And here I was nearly ten years later with the best family a person could have asked for. Even after my younger brother and sister - both my fathers’ biological children - had come along, I’d never once doubted how much my fathers loved me. Add in the extended family of aunts, uncles and cousins and I had everything I could have dreamed of and more.
Except one thing.
Not thing…person.
The same person who I was pretty sure had just run off to hook-up with someone else.
Not that I could blame Brennan. It wasn’t like he didn’t have a slew of men and women available to him. I actually hadn’t known Brennan was bisexual until he’d been talking about his new boyfriend a couple of years earlier when he was home on break. I’d only known him to ever date women…well, one woman – a girl he’d been with during his last couple of years in high school. So I’d made the assumption he was straight. But the news that he liked men as well had floored me and then it had done something else entirely.
It had made me want him even more than I already had.
I’d been sixteen at the time and still coming to the realization that I was gay. But just as suddenly as the hope had flared to life inside of me, it had been snuffed out just as quickly. Because I had nothing to offer the older, mature and so very beautiful Brennan Devereaux. I wasn’t some strapping, gorgeous guy, I was utterly lacking in any kind of sophistication, and there was of course, the gigantic elephant in the room.

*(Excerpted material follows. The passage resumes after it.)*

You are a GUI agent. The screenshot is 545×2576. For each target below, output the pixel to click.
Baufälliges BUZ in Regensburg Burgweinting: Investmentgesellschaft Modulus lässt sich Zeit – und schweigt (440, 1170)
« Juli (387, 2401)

Although everyone in my family knew I was HIV-positive and it was something I’d never been made to feel ashamed of, it was different with Brennan. Maybe because there’d always been this sliver of hope that he’d someday see me as something more than his childhood friend or a younger brother. But as I’d gotten older and truly understood what my condition meant, I’d started to realize that it would be a major obstacle in any future relationships I might have. My fathers and my doctor had reassured me many times that I could still have all the things other people did, including sex, a family, a career…all of it. That had given me hope, but not enough that I’d considered telling Brennan that what I felt for him went way beyond friendship. Because for all the reassurances I’d gotten, there was always that looming fear that not only would my disease put him at risk physically, it would be something he or any other man might someday have to slowly watch steal my life away.
So I’d remained silent and reveled in any affection Brennan showed me and then been miserable afterwards that morsels were all I’d ever get. But I’d made the right decision. New York had been proof of that. Because there’d been a guy I’d finally decided to take a chance with. He’d been the reason I’d tattooed the permanent reminder on my wrist that I was my disease first and a person second.
I sighed as I studied the dozens of boxes stacked up in one corner of the spacious room. Agreeing to room with Brennan while I began my studies to teach music and he pursued his MBA probably hadn’t been the smartest move, but I couldn’t help but feel a little glad, too. Because even just being around Brennan was comforting. My experiences in New York had made me wary that maybe the people closest to me weren’t as unconcerned about being around me as they’d let on, but Brennan had been proof that maybe I could go back to living in the safe, protective bubble my fathers and extended family had created for me. Maybe it wasn’t the bravest thing in the world, but the wounds I now carried were evidence that out there I wasn’t Tristan Barretti who also happened to be HIV-positive. No, out there I was someone people were afraid of or I was invisible.
Or I was someone who made poor choices.
Even the memory of what had happened my last few weeks in New York was enough to have me bypassing the boxes and crawling into bed. I turned the 3-way lamp on my nightstand on its lowest setting and then turned on the app that played soothing classical music that I hoped would eventually help lull me to sleep. But as soon as I closed my eyes, all I saw was Brennan and his faceless lover.
And I knew that come tomorrow when I saw Brennan again, that would be all I saw.
Chapter Eight
Memphis
I didn’t even let Brennan get a word out after I opened the door to let him into the hotel room. And it wasn’t just because I needed to taste him so badly again. No, I was worried that he’d start asking questions.